Step #4 Make your claim in writing

Claims to the relevant authority should only be made in writing (we suggest you send your claim by a method of recorded delivery that requires a signature, for proof of posting and receipt). You should provide a clear and detailed account of the event that damaged your vehicle, including what happened, where and when it occurred, and the costs of repairing the damage. Be aware that your claim stands a higher chance of being accepted if the authority in question was already aware of the pothole but had not fixed it. See section 58 of the Highways Act 1980 – or if road maintenance guidelines have not been followed.

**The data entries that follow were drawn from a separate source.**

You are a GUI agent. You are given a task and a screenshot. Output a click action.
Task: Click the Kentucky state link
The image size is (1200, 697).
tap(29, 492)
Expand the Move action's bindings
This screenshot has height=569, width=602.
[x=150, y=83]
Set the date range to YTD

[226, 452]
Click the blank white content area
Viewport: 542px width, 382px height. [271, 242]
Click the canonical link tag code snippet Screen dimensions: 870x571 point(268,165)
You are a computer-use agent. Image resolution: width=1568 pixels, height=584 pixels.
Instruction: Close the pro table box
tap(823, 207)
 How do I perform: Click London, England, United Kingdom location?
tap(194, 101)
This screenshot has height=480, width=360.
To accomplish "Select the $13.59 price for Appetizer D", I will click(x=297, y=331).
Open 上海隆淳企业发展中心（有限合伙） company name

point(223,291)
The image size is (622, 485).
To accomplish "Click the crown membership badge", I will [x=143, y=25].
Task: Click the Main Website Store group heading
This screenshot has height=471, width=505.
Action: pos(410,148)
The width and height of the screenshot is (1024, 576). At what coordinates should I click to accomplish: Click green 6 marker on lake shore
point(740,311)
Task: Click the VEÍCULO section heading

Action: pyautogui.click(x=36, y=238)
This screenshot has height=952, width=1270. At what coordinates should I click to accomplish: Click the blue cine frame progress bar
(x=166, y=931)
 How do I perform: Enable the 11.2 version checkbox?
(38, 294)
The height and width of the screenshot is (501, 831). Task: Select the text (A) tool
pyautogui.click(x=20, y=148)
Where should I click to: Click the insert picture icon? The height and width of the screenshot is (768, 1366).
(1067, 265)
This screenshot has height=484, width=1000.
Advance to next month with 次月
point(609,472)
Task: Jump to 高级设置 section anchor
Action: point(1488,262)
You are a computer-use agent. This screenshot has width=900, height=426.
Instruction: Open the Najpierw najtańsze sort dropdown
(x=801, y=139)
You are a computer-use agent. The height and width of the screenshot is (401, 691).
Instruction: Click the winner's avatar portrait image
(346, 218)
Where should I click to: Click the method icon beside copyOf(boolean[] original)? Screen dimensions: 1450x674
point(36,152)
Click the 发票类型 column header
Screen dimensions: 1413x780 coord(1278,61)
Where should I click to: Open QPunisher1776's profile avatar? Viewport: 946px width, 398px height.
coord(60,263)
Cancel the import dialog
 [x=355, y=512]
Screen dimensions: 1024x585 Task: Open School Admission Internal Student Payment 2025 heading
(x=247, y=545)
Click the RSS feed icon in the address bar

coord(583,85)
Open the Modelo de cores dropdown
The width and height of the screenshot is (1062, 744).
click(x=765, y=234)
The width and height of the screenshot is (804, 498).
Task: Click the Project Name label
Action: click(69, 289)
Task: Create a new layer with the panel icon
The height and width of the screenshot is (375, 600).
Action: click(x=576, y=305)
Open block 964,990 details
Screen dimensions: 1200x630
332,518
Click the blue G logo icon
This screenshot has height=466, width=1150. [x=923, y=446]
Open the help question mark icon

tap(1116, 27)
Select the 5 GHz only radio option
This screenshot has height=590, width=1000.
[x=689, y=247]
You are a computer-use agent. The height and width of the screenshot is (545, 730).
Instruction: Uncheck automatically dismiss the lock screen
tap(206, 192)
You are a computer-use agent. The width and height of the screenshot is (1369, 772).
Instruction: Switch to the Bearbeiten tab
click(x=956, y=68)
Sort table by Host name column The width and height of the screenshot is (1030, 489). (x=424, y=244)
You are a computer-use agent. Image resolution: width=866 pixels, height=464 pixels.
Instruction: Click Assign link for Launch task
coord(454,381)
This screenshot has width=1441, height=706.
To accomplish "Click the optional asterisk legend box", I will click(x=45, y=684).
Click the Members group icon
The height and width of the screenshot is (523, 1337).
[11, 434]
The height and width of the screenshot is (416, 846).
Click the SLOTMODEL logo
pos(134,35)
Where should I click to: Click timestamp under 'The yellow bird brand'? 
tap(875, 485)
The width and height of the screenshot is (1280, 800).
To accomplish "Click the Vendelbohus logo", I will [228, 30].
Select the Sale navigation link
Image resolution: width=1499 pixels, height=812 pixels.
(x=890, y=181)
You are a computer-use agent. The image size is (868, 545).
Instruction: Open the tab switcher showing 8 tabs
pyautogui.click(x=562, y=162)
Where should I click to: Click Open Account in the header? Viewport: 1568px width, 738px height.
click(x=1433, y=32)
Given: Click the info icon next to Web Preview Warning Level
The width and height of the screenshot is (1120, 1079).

Step #5 Dealing with rejection

Sometimes the authorities will reject a pothole damage claim. If this should happen to you, try to stay calm. It doesn’t help to get angry. You could consider putting in a request under the Freedom of Information Act to find out how frequently the road that damaged your car is inspected and maintained. There is a good chance that it might not satisfy the nationally recommended standards for highway maintenance, increasing your chances of success.

Step #6 Negotiate

It is worth considering negotiating with the authority in charge of the maintenance of the road. It may well prefer to do this than risk the cost of a court case. This is also beneficial to you, as, where possible, all parties should avoid the courts due to the increased costs involved if you should lose. 

Step #7 Use the small claims court

This is a last resort. If you feel that the authority in charge of the road has failed to abide by national guidelines on road maintenance and you believe you have a case, you should consider making a claim in the small claims court. Again, be aware, though, that losing such a legal battle could bring severe financial penalties – possibly higher than the costs of repairs to your vehicle.